[[ DOCUMENT SECTION open ]]

Jack Whaley
Two Crows founders Rob Doyle and Marcus Truschinski.
Founders Rob Doyle, left, and Marcus Truschinski: keeping actors and audiences busy.
Marcus Truschinski remembers standing in front of Arcadia Books in Spring Green one morning in 2014, minding his own business. It was just a couple days after he appeared as Algernon in American Players Theatre’s production of Oscar Wilde’s The Importance of Being Earnest. Suddenly a guy in a van wheels up and shouts out the window “‘Hey! Were you Algy? You were fucking awesome!’”
How many towns in the U.S. with a population of barely 1,500 support a world class theater company? And what are the odds in any small town that an actor gets praise on the street for his work? Spring Green is an anomaly. But the theater magic there is largely seasonal.
Truschinski recognized this and decided to join an effort to spread the magic year-round. “I was hoping to help our little town in the winter,” Truschinski says of the impetus behind the nonprofit Two Crows Theatre Company, founded in 2019. “But also to help artists string along an actual career. Mid-sized theaters are vanishing and I feel like Spring Green is very supportive of the arts.”
Before the pandemic, Two Crows had produced six plays, two of them in 2020 — one in January, and Down the Road in early March ending right before the shutdown. A third play, The Aliens, scheduled for April 2020, never took place.
In those two seasons, Two Crows featured on stage or as directors such APT cornerstones as Colleen Madden, Tracy Michelle Arnold and Jim DeVita. The company also presented Colleen Madden’s original adaptation of a Charles Dickens novella, called A Christmas Haunting.
After a three-year hiatus, the company returned in 2024 with one play, The Thin Place. Now it’s back in full flight, with three productions scheduled for this winter and spring.
Harry Clarke runs Jan. 16-26. It’s the story of what happens to a shy midwesterner who adopts the personality of a cocky Londoner, starring APT actor Nate Burger. It will be staged at The Slowpoke Lounge and Cabaret in Spring Green, the site of most of the company’s past productions.
Next, a psychological thriller about human cloning called A Number runs Feb. 20-March 2 at the Touchstone Theatre at American Players Theatre. David Daniel and Truschinski play the leads.
Finally Songs Without Words, April 17-27, will be staged at Hillside Theater at Taliesin, a new venue for Two Crows. It tells the tale of a composer “F. Mendelssohn” who may be Felix or may be sister Fanny in a show that questions gender and sibling relations.
Two Crows aims to provide a theater experience that’s “deliberately intimate,” says Truschinski. “There’s a different kind of energy when people are up close, where actors don’t have to project too much and you can really get to the heart of a story.”

[[ DOCUMENT SECTION closed ]]

— WHAT IS NEEDED —
According to the article on Two Crows Theatre Company, where will Songs Without Words be staged?

[[ RAW DATA open ]]

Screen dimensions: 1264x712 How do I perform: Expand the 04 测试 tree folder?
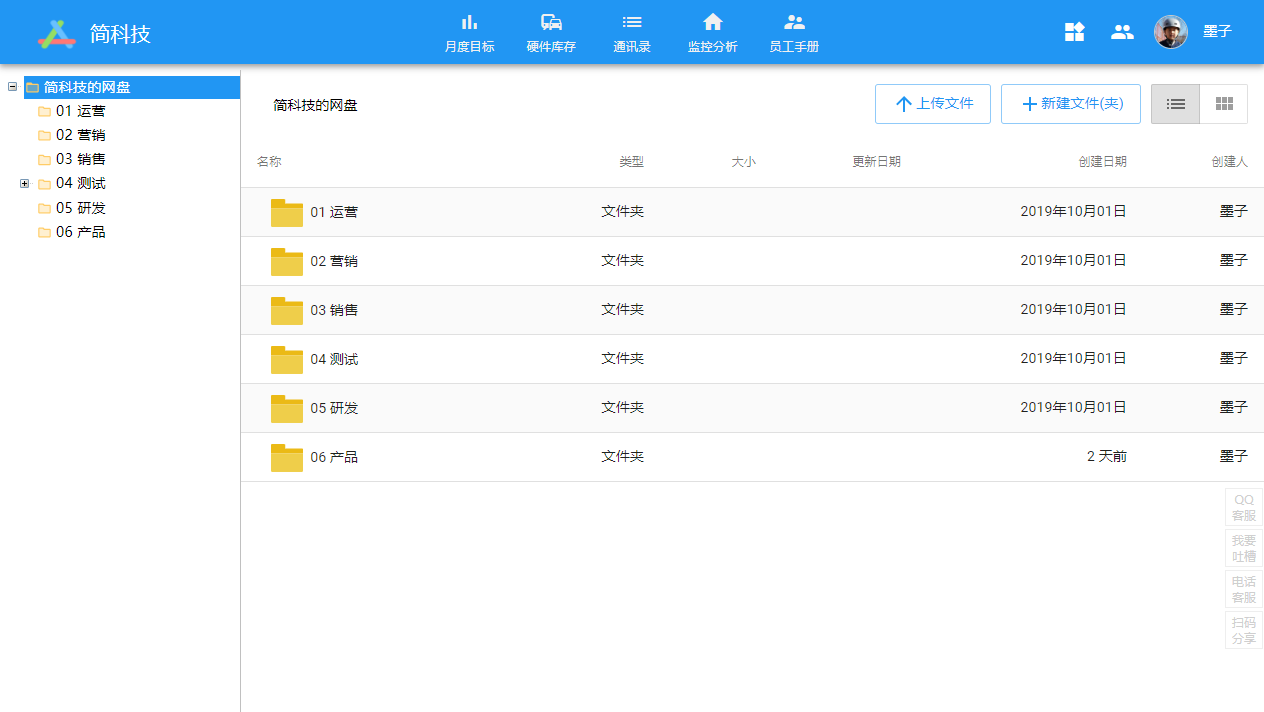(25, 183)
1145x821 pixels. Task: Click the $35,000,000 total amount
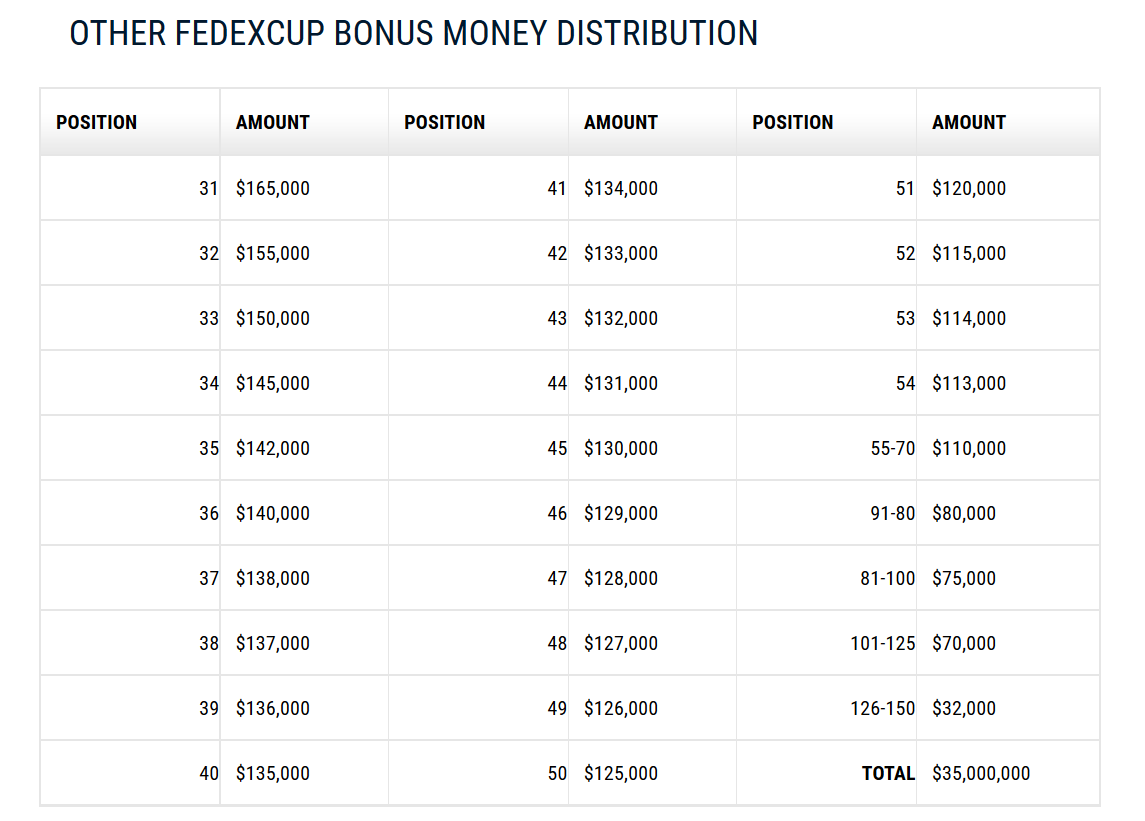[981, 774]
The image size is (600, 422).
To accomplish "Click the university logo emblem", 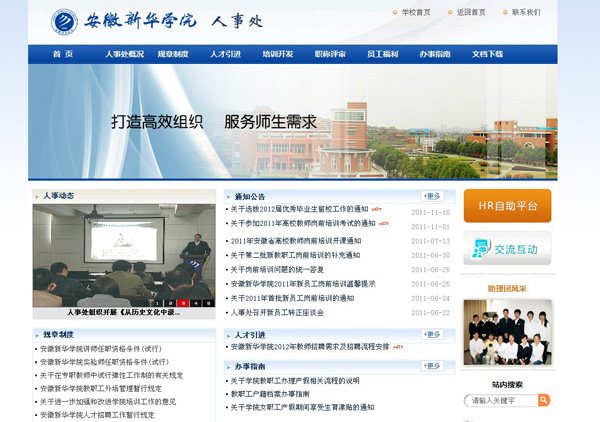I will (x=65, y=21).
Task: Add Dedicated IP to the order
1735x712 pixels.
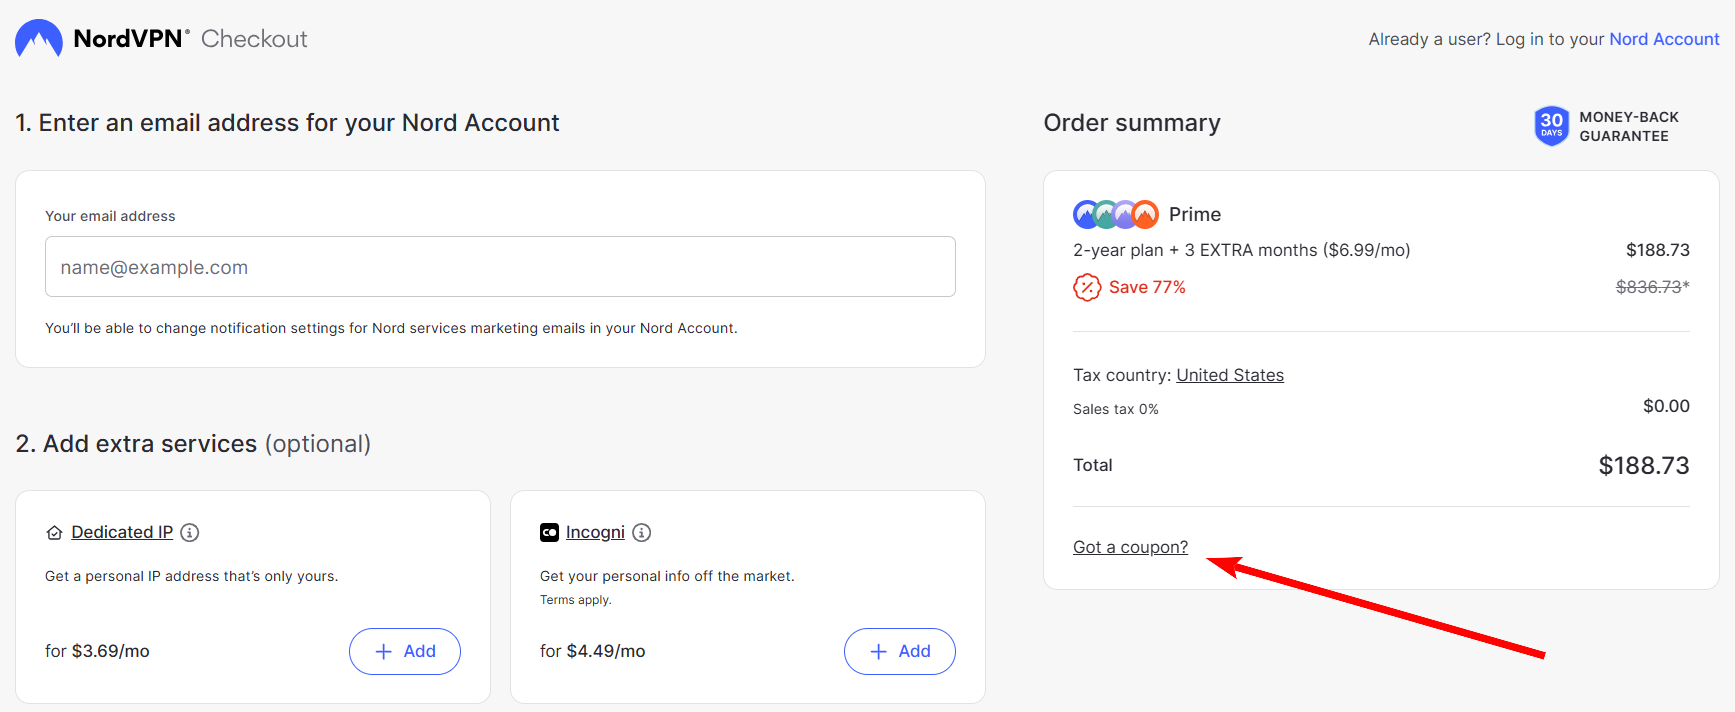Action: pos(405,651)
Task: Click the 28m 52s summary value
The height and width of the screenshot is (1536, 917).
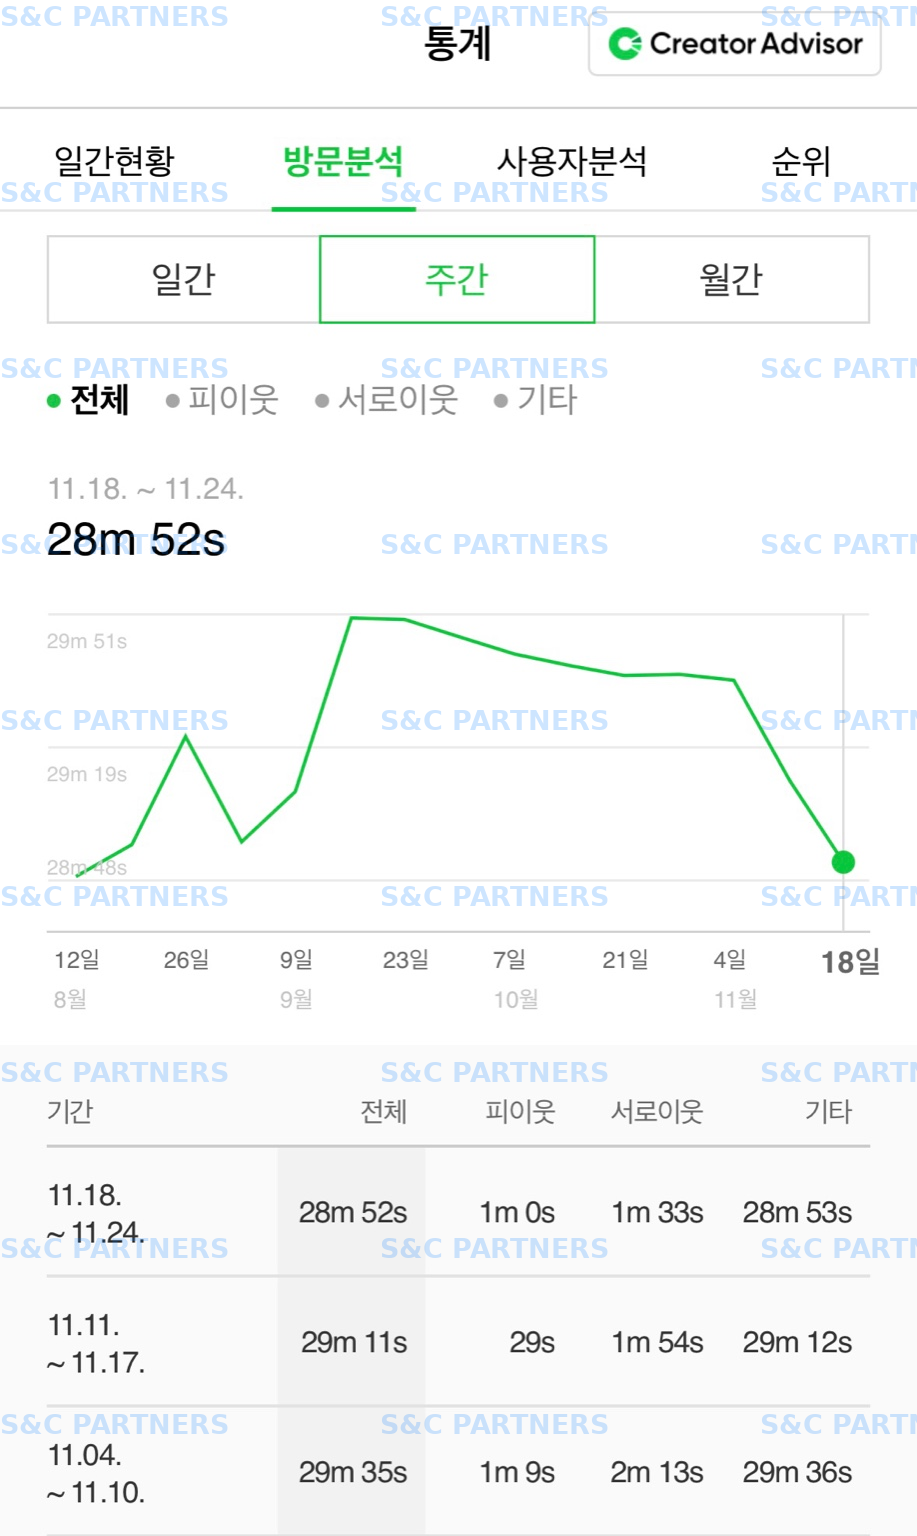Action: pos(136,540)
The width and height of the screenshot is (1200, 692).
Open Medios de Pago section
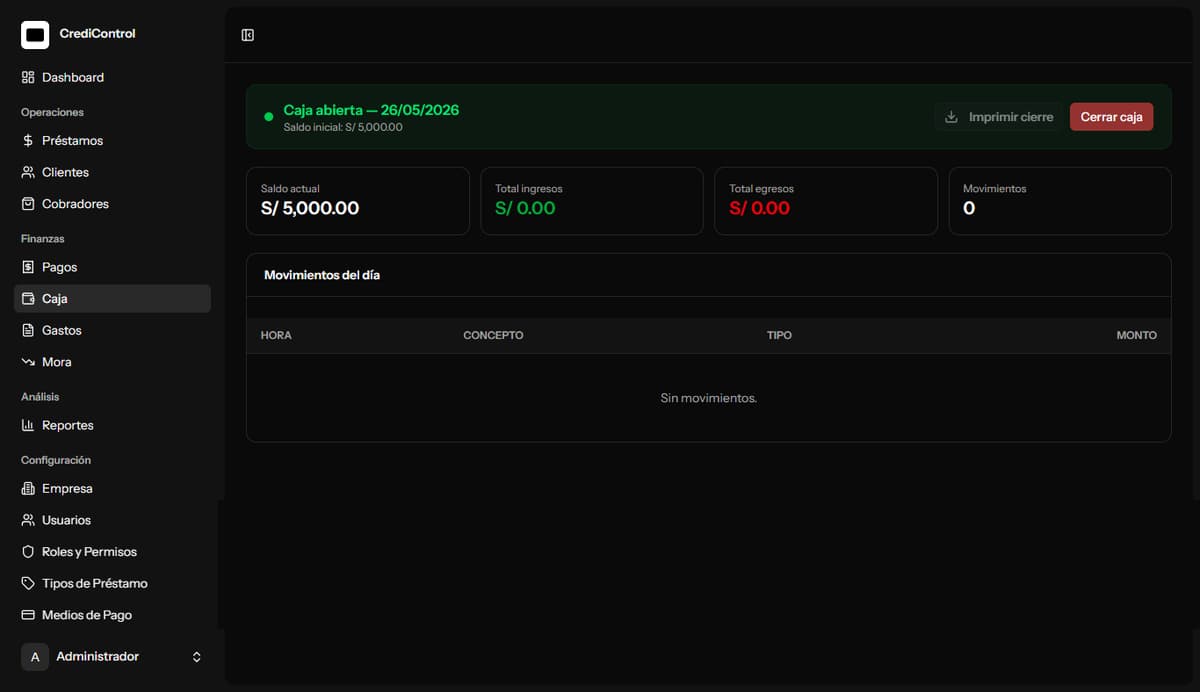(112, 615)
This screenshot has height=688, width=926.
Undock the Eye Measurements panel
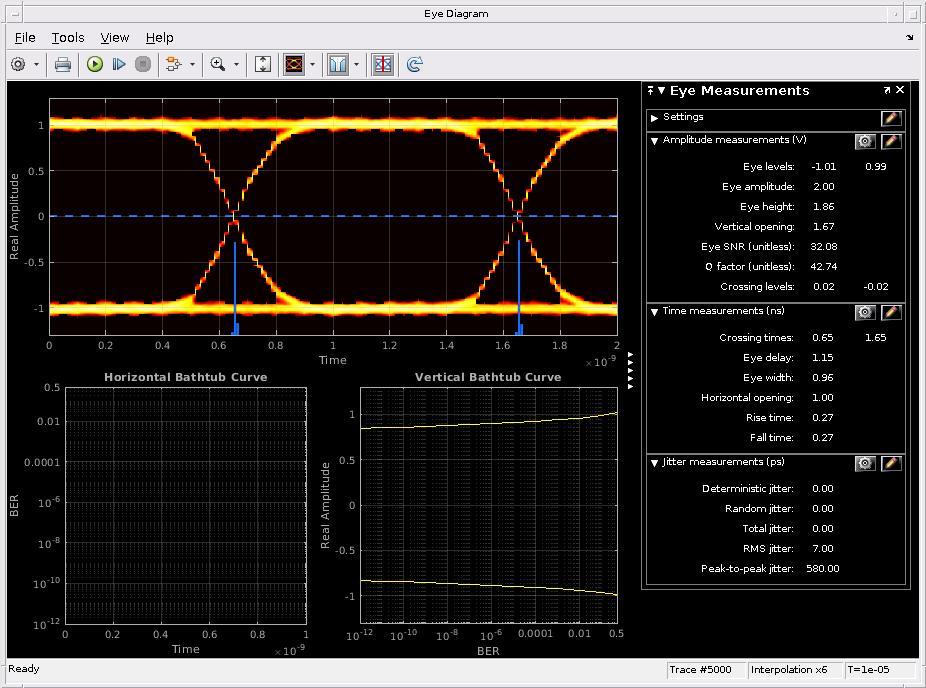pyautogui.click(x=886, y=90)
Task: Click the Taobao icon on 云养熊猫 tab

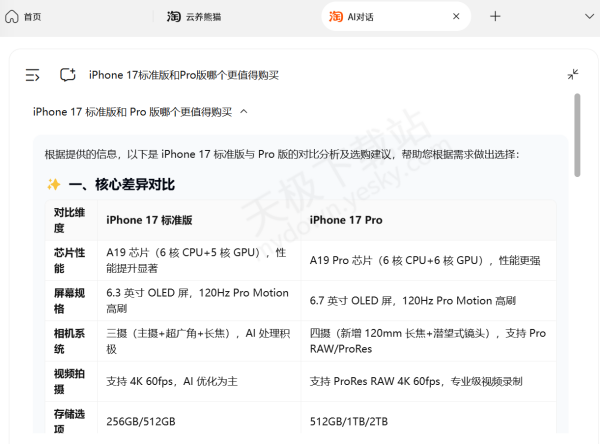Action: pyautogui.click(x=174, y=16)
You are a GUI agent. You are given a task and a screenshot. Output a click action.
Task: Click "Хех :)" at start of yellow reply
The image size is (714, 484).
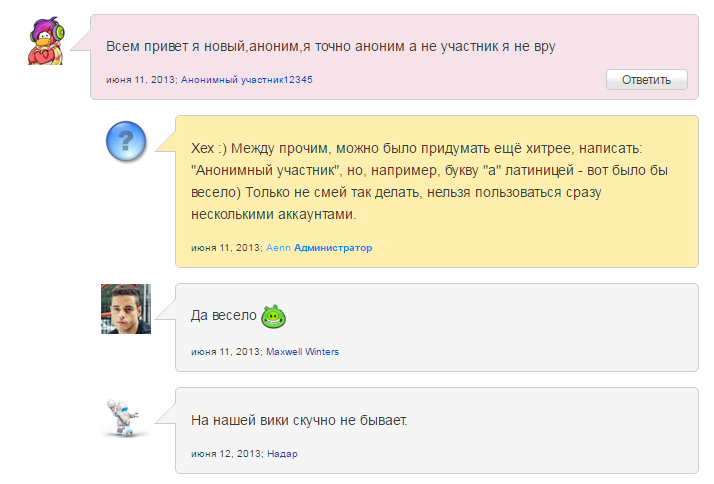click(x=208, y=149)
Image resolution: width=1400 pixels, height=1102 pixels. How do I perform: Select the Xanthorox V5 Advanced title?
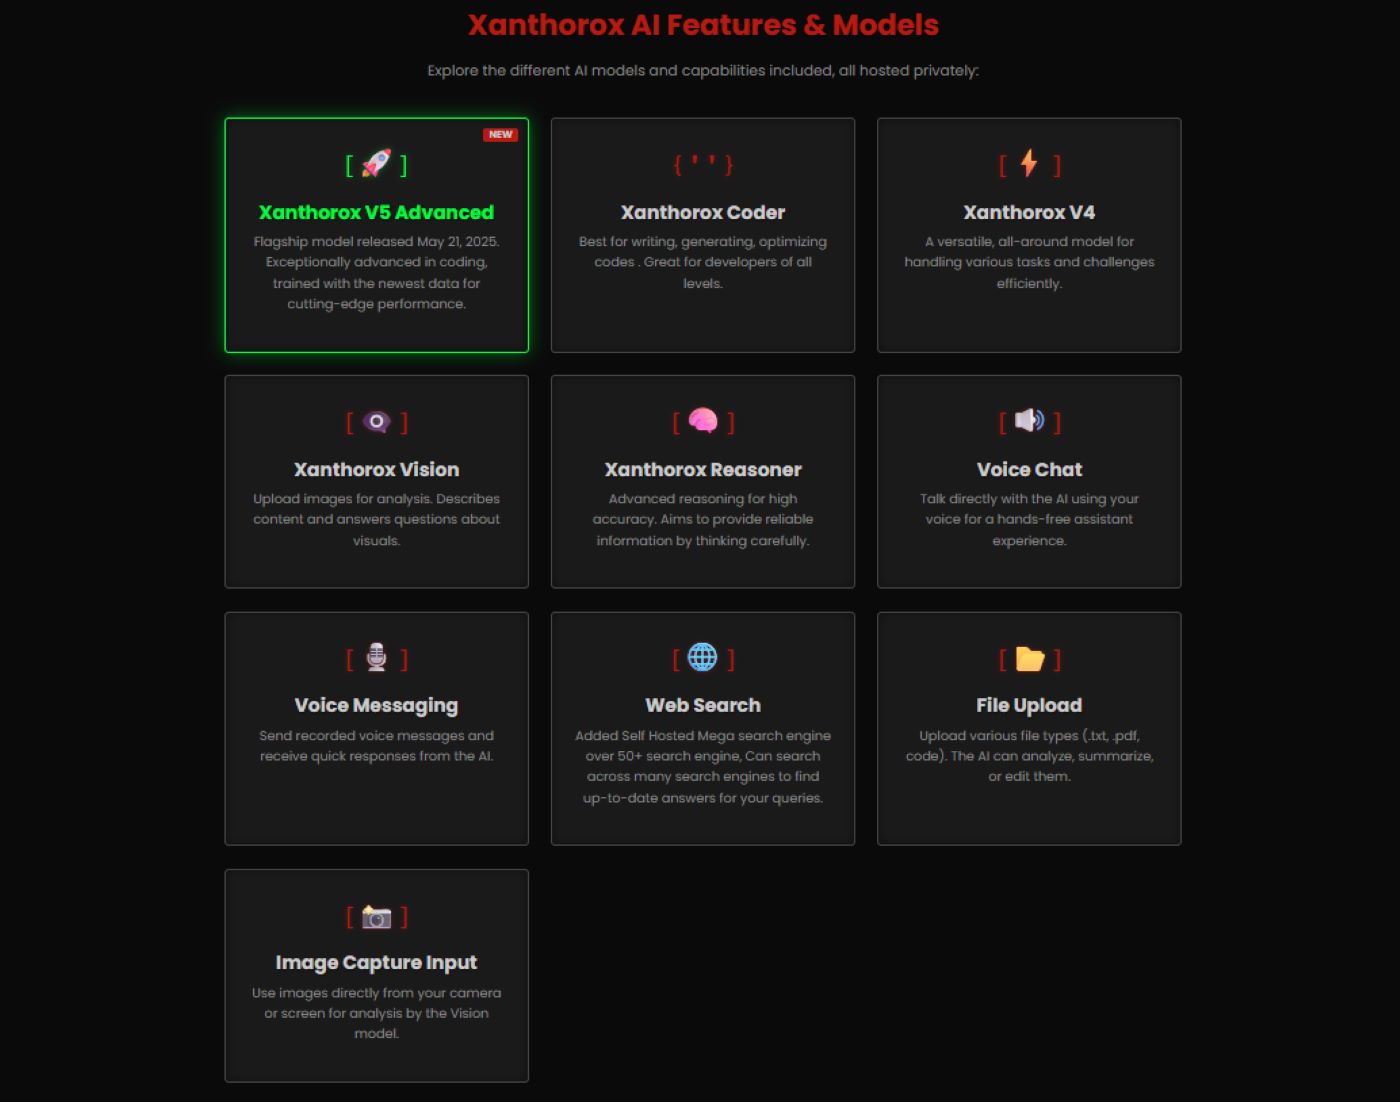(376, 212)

[[ RAW DATA closed ]]

— SOLUTION FOR THIS TASK —
Hillside Theater at Taliesin